ZFS block pointer rewrite status, 2013


January 13, 2014

Through one part idle internet window shopping and one part good luck, I came across a  supply (now sold out) of the disks I use in my main RAID at home, nearly 50% off the next lowest price I’d ever seen for them–open-box (but not refurb) disks from a reputable online retailer with only a few months already consumed on Seagate’s 5 year warranty.  This seemed to me by far the best deal I’d seen on these disks in 5 years of looking, so I immediately bought some.

So now I am at one of those rarely encountered times where I have sufficient unused hard disk capacity to create a whole second copy of my current stash of bits if I wanted, and that gives me the flexibility to switch to another disk/filesystem/volume management arrangement if I want.

I always assume that at some point the amount of data I’ve accumulated will grow too large to allow for another opportunity to start from scratch like this, and so even though I’ve tried to choose wisely in selecting a storage arrangement in the past, and as a result could feasibly grow my current MD-based RAID out to 22 TB or so, I still want to make sure there isn’t something better out there that I could switch to since I do have the chance to do it now. Plus, the last time I investigated storage options was three years ago (which put me on my current 2TB-per-member MD RAID with ext4), so I took another look.

There are lots of things I like in ZFS, such as the added data integrity safeguards, snapshots to protect me from the fat-fingered rm -rf *, and with support for remote mirroring, it would definitely be worth another look at nearly-realtime backups to my hosted server (something I previously rejected due to the lack of snapshots.) A less unique but still important feature for long-term scalability is logical volumes, as I think a single RAID with > 12 drives would be a stretch even for the relatively light load my home array experiences.

But, as many a home user before me can tell you, ZFS has one huge feature hole for nerd@home scale operations: it is not possible to drop in another disk or two onto an existing RAID set. Enterprise users will drop another rack of raid sets into an existing zpool, which is possible with ZFS and makes sense. But do that after buying a handful of disks, and you’ll have a bunch of little RAID sets with wasted parity disks everywhere. RAID reconfiguration is something that’s been possible with MD RAID since I fired up my first array in 2003, and became possible as on online operation some years afterwards. It’s a feature I’ve used several times that I’m not comfortable giving up.
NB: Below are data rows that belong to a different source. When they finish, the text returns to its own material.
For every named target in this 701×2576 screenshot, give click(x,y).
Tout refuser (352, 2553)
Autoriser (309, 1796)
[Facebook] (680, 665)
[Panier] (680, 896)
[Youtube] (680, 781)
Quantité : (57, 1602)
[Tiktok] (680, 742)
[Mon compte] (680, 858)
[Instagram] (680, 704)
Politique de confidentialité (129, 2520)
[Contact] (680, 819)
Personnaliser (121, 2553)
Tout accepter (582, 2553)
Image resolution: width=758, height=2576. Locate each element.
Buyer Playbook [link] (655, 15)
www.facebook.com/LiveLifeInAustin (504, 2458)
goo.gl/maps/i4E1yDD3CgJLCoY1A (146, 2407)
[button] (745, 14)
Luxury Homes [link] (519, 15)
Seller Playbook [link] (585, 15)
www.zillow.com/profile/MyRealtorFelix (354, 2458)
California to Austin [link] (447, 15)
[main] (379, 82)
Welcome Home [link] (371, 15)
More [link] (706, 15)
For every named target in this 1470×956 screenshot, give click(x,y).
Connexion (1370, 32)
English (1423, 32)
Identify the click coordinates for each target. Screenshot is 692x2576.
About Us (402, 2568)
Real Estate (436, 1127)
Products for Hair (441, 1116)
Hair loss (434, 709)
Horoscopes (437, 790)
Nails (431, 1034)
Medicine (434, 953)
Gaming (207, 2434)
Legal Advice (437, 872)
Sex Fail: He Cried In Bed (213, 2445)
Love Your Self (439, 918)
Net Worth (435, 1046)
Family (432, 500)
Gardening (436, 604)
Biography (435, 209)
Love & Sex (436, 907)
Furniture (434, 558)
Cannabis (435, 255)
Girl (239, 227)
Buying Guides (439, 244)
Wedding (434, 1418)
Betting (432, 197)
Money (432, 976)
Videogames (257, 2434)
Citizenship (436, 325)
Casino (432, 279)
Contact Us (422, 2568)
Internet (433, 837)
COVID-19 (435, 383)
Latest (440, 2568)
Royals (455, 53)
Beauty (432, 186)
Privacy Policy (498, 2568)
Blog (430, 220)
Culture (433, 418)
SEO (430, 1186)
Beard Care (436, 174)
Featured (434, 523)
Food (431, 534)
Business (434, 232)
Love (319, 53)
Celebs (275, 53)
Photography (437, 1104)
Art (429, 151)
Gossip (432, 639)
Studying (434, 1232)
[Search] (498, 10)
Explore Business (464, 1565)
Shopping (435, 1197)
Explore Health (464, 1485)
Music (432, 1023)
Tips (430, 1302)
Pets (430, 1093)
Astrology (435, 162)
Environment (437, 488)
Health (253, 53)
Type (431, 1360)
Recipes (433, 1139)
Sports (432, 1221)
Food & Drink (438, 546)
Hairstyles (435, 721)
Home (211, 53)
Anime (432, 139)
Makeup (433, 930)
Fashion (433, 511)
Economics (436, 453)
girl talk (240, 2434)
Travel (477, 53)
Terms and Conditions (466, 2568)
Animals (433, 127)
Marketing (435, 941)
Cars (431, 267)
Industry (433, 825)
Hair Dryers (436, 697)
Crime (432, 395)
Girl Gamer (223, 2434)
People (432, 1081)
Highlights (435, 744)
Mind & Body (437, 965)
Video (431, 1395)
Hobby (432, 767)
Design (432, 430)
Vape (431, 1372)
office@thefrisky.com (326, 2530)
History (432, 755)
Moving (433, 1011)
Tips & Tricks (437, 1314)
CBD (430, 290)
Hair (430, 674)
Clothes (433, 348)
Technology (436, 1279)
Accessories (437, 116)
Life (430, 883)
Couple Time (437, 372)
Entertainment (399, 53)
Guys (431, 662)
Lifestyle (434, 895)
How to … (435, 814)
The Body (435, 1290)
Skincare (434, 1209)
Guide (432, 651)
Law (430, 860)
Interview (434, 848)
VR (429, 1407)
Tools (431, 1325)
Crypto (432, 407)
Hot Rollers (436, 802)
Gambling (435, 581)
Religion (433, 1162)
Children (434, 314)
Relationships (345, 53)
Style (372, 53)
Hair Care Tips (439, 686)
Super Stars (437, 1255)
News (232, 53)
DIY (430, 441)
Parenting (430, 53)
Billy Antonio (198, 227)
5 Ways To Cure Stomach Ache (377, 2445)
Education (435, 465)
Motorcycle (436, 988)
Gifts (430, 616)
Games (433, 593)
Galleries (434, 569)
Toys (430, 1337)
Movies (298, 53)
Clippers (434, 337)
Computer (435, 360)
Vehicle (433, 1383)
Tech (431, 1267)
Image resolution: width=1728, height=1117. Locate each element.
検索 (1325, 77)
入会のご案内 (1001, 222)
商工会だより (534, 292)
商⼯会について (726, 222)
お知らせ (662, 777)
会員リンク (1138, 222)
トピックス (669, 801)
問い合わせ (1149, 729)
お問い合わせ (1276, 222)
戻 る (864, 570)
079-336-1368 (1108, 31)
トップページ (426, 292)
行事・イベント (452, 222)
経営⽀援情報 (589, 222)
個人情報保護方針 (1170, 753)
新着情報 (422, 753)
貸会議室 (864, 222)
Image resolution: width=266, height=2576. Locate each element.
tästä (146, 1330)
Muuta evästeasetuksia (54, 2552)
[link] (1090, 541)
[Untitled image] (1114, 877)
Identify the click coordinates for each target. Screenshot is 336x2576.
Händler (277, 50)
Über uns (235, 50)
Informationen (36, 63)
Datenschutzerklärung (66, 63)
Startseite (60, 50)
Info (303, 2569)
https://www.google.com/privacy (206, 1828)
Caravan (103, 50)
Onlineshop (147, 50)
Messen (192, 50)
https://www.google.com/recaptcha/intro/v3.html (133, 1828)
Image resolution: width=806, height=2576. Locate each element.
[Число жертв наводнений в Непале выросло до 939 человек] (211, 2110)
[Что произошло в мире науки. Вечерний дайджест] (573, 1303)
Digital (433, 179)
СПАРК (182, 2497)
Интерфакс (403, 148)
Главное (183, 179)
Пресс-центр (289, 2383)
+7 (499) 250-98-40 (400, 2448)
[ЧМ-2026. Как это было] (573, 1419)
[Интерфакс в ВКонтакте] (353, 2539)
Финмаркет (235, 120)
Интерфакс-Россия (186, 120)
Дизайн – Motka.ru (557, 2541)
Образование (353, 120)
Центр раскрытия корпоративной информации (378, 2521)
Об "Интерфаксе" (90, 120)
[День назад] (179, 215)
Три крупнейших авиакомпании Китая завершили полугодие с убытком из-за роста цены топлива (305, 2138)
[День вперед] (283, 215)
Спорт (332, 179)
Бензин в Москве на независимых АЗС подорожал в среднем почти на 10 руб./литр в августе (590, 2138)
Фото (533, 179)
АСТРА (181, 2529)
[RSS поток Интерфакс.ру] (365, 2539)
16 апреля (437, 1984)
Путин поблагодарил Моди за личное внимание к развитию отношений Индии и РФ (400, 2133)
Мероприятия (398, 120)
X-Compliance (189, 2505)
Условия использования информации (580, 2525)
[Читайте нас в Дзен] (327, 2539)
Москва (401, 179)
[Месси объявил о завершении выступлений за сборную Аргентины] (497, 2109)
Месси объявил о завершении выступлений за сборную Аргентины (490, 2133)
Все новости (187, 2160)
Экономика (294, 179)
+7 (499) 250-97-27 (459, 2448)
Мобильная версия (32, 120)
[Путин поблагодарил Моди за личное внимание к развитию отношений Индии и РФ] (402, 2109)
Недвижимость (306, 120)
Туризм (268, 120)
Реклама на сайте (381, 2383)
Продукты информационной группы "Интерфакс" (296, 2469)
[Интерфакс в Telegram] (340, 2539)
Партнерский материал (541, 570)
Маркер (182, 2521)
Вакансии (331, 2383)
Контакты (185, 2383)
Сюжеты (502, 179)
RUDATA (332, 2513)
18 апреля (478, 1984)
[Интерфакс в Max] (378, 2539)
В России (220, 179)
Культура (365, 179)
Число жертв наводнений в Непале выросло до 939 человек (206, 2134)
So, I dug into the state of development of this for ZFS, and was pleased to find some pretty current and comprehend-able information from Matt Ahrens, co-founder of ZFS way back when it was at Sun (awesomely, he seems to still be involved in ZFS through employment elsewhere.) The short summary sounds like achieving this via “block pointer rewrite” will almost surely never happen, because any code that correctly updates all necessary data structures would, in Matt’s opinion, introduce code that is too confusing/ugly/unmaintainable to encourage further ZFS development of other kinds. The YouTube video from October 2013 that I found this on is a great watch, if you’re interested in more detail. He also says, however, that there may be less ambitious approaches than block location rewrite to achieve the similar task of removing a device from a pool, so perhaps the more targeted task of adding a disk to a RAID-Z could also be tackled another way. Something I might try to learn more about?

First though, I need to research ZFS basics a bit more to find out why I shouldn’t just build a zpool of one or two vdevs (configured from ZFS’s point of view as plain disks) that actually happen to be MD RAID devices. Would it work to just let MD RAID do what it does best, and let ZFS do what it does best on top of it?

(Update 1/2014: the above md/zfs scheme would be ill-advised because ZFS implements a nontraditional “RAID” that includes couplings to the filesystem level, providing advantages such as self-healing data in the event of a parity/data disagreement, since the “RAID” subsystem and filesystem can compare notes to see if the data aligns with ZFS’s filesystem-level hashing (meaning the parity must be bad) or does not align with ZFS’s filesystem-level hash, meaning the data should be reconstructed from parity.)